What is needed — Go to the line below that contains "Enable Demander une expertise checkbox". From there to the end of the records, reproduce each line exactly, except the pictures.

Material supplied —
■ ■ ■ ■ ■

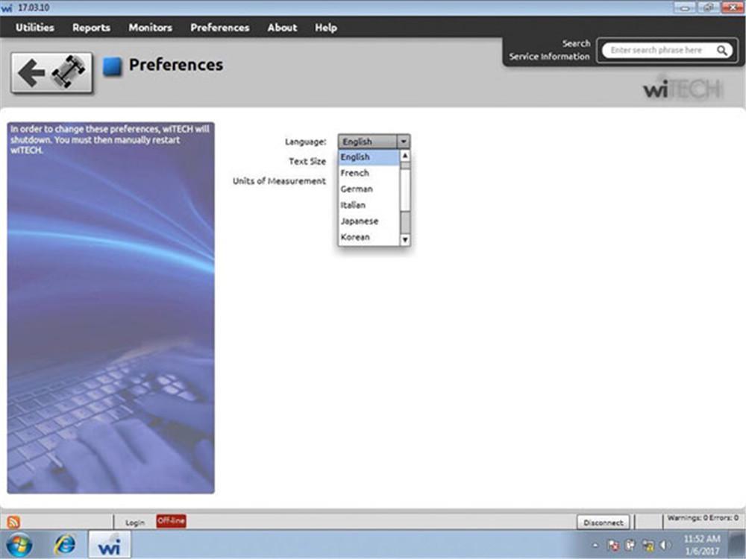Click the RSS feed icon in status bar
Image resolution: width=746 pixels, height=559 pixels.
[13, 522]
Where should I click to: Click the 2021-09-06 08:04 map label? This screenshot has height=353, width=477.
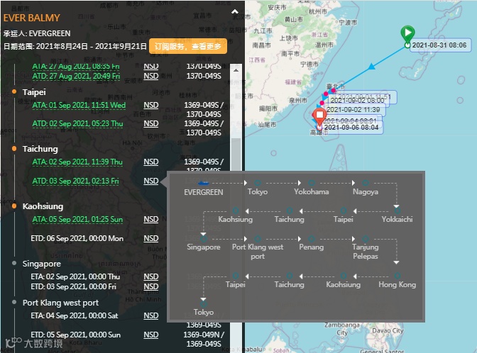click(351, 128)
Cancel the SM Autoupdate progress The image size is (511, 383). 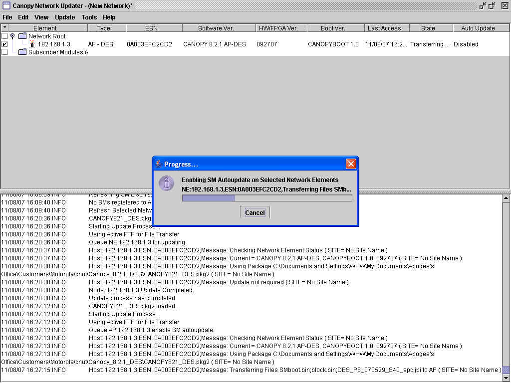pos(255,212)
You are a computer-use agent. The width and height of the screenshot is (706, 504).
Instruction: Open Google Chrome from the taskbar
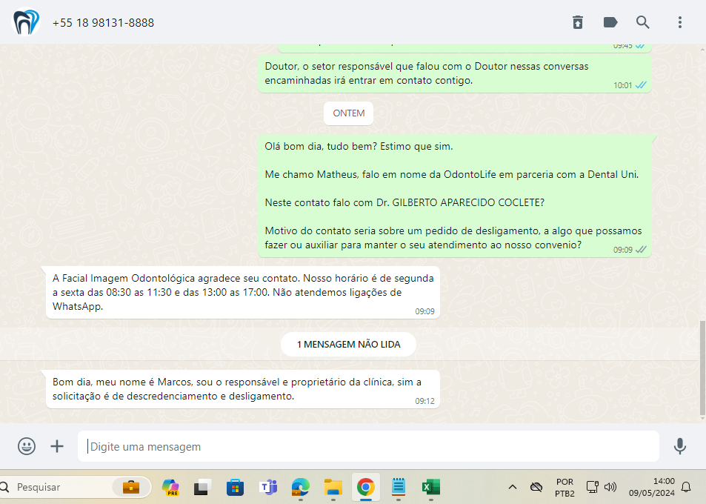click(365, 487)
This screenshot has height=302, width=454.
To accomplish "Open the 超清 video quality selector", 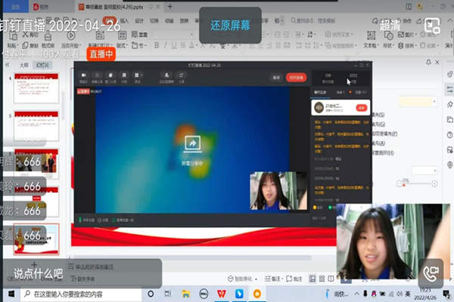I will point(390,25).
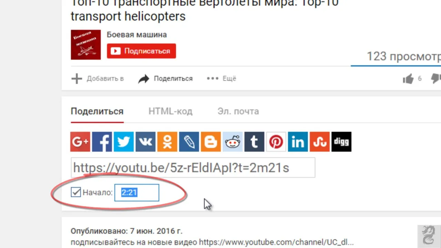Share the video on Tumblr
Screen dimensions: 441x248
[x=254, y=142]
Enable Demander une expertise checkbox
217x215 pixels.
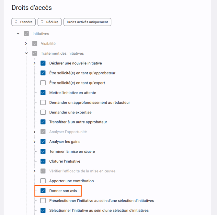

■ ■ ■ ■ ■

Solved problem —
Enable Demander une expertise checkbox
217x215 pixels.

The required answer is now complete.